The sun rose over the distant hills and Roger could barely contain his excitement. It was "Verti-Drain" day and his Instagram feed mentioned "#emotional" and "#whenyouwishuponastar". Anyway, the team got to work and despite a bit of inconvenience to the members, things are progressing very well on making our greens all kinds of lovely for the coming months.
Update from 2nd April. The combination of "proper" deep aeration and thatch removal has certainly sped up the draining process. A LOT of rain has fallen lately but we're still on main greens. The last picture shows installation of a drain on the 13th fairway two years ago.
It's been another busy few days. The main job we completed was the work on the beech treese between the 4th and 5th fairways. That area is looking really tidy now. We've been power brushing the winter tees to, as well as putting out the new flags in readiness for the Captains' Drive-In. Clearing dew from the greens remains a daily task.

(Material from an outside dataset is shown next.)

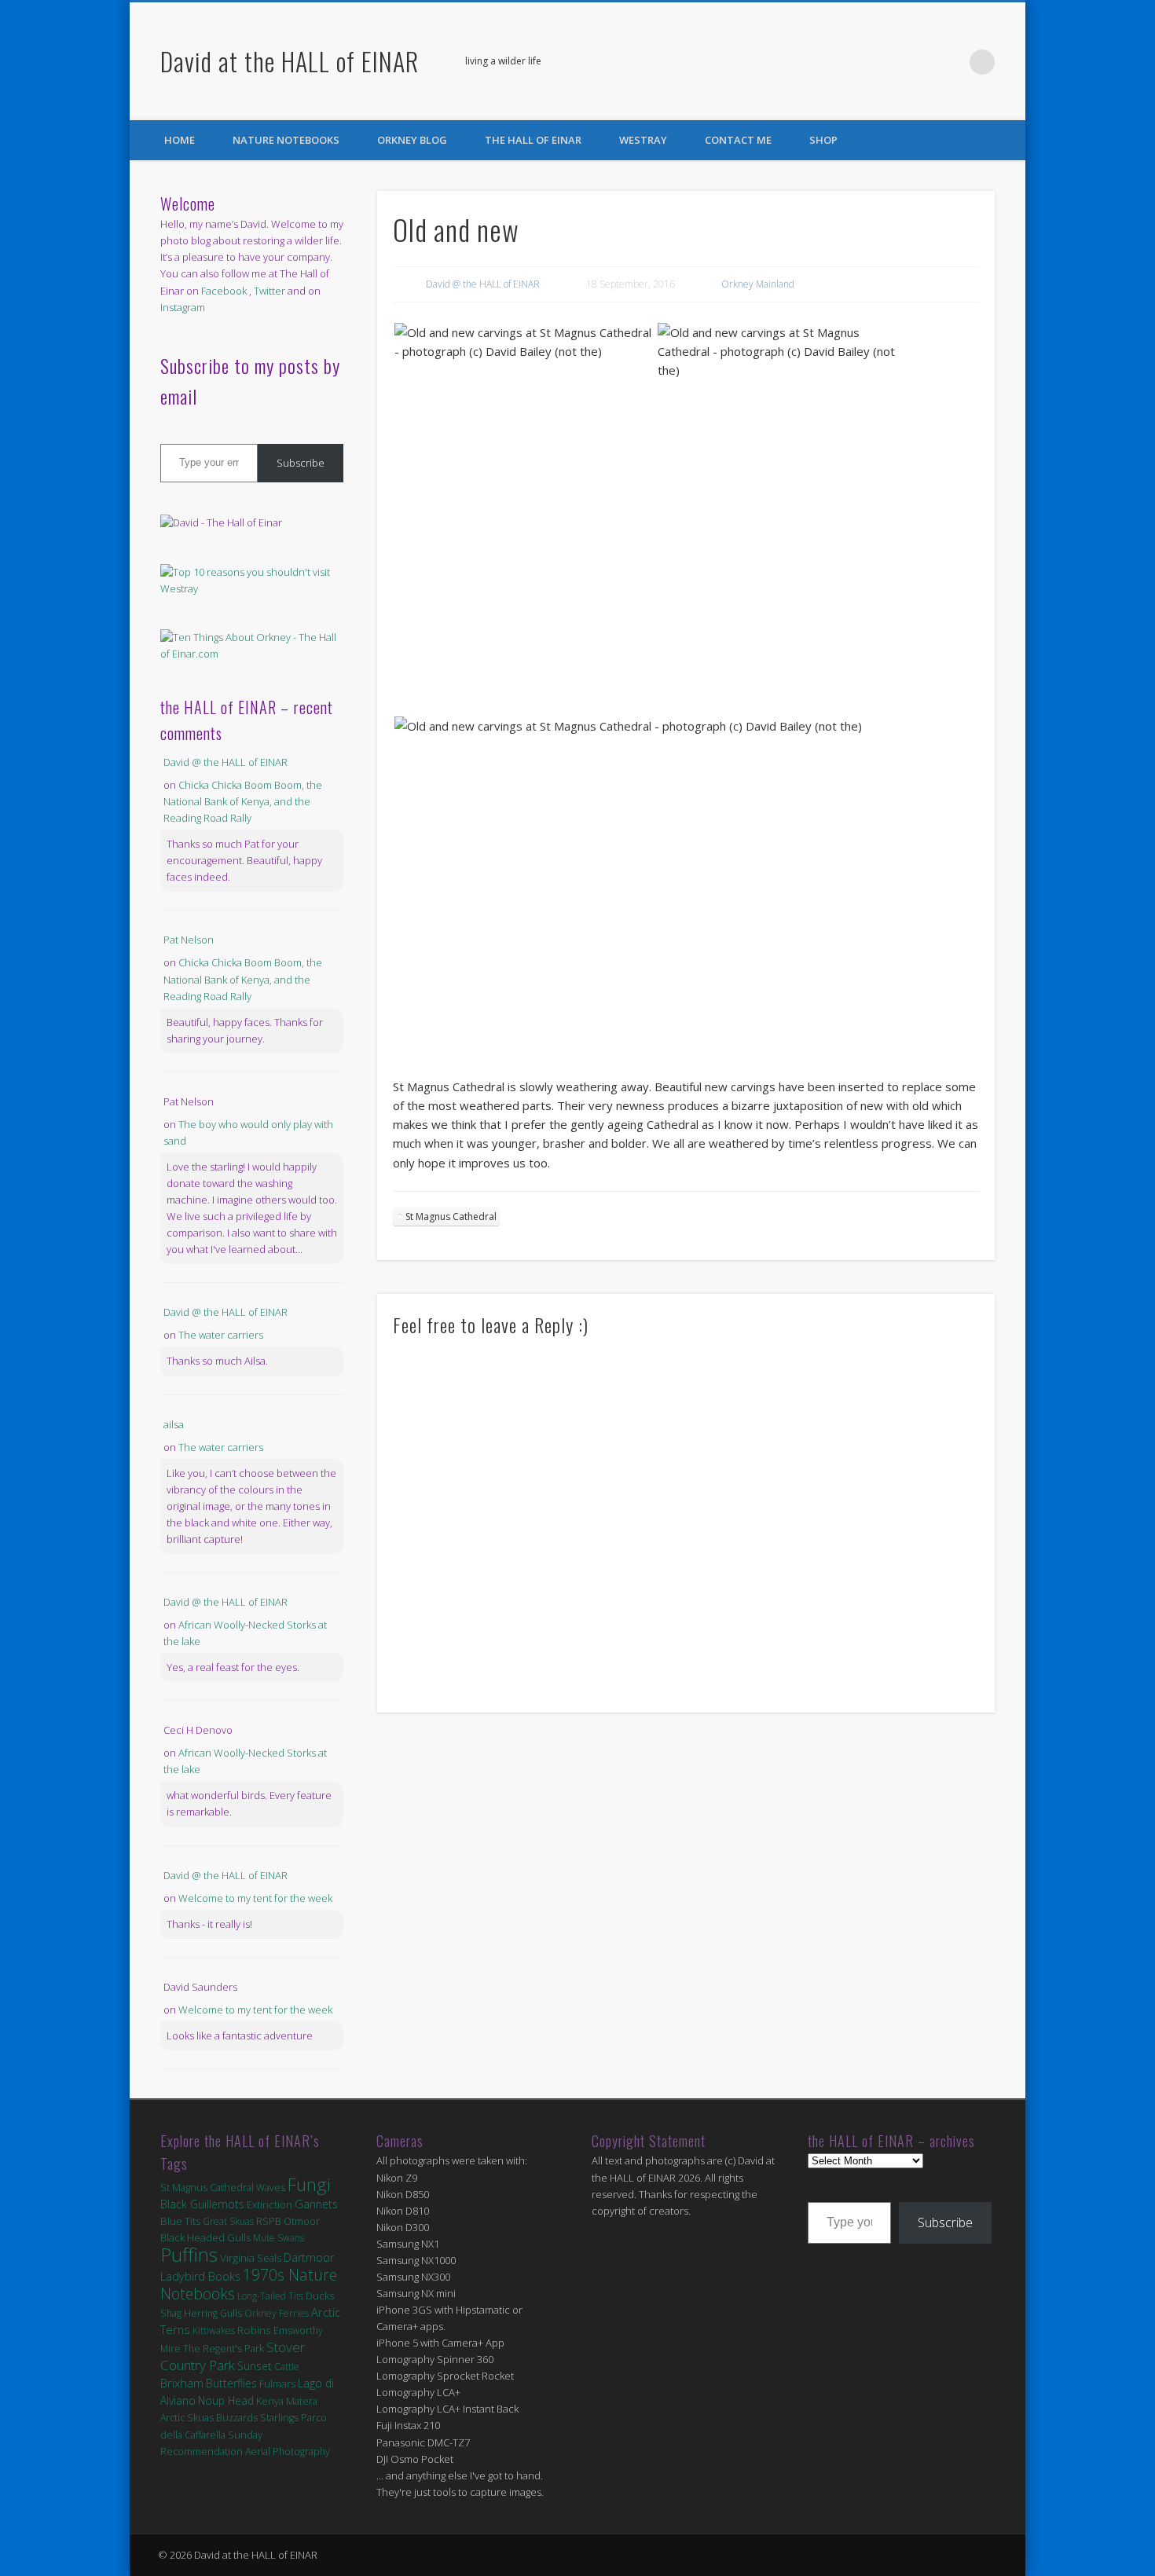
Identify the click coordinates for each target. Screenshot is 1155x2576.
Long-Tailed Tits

Our blog isn't just about what we've done, it'a also about what we're going to do. So for 28th, 29th and 30th March we're going to be doing some aeration works on the course, which means the following:
- Quadra Hollow tine all greens with 8mm tines
- Top dress all greens with a sand/soil mix
- Brush in the top dressing on all greens
- Roll all greens
Golfers should be prepared for:
- Slight disruption depending on when they play as a couple of greens may have to be on winter greens as staff work.
- More dressing on greens than normal
Benefits of aeration/ tining are:
- Removal of thatch build up
- More air to the roots of the plant
- Reduce compaction
So, apologies for any disruption caused, the work is very necessary and the greens will certainly benefit from what we'll be doing.
Just when we thought spring was on the way we got hit with another dump of snow. This did provide a chance for some sledging though and today, as we write the blog, the snow has nearly gone.
Before "Beast Two" hit us we'd done some good working clearing the scrub from the corner of 17 and we reckon that with all of the recent work the course is going to look great and play beautifully during the spring and summer. Bring it on!
Mixed weather recently, with 37mm or rain coming down over the weekend. We've been clearing/spiking drains, pushing off puddles and pumping out the sumps around the course. Then with some good sunshine on Tuesday we hand-cut nine of our main greens and added some lovely stripes to the ground between the 4th and 17th fairways.
Update - We've now completed the hand-mowing of all 18 greens and top-dressing is well underway.
We've got 18 holes open on main greens, just a week after the heaviest snowfall for years. Pictures here are some efforts to clear the road and paths, a rather nice pic of the 15th, setting up for solid tining the tees and the thaw happening on the Blackdown Hills. The green with frozen snow is 14, which was one of the last to clear.
Well it snowed and snowed and snowed. The club was closed for a few days and at the time of writing we're waiting for a final thaw so that the course can re-open.
Once we could get to the club the work began though, clearing roofs and gutters, unblocking course drains and pumping out bunkers and sumps.
We've painted a few more benches too and the ball washers are now all "good to go" for the coming season.
First job though was to cleat the road and car park, so that our members and visitors can get here, because all though they can't play golf until the snow is all gone, we wanted to get the clubhouse and pro-shop open as soon as possible.
Lots of snow in the photos, and a little graphic showing how a sudden thaw in the ground can damage grass roots.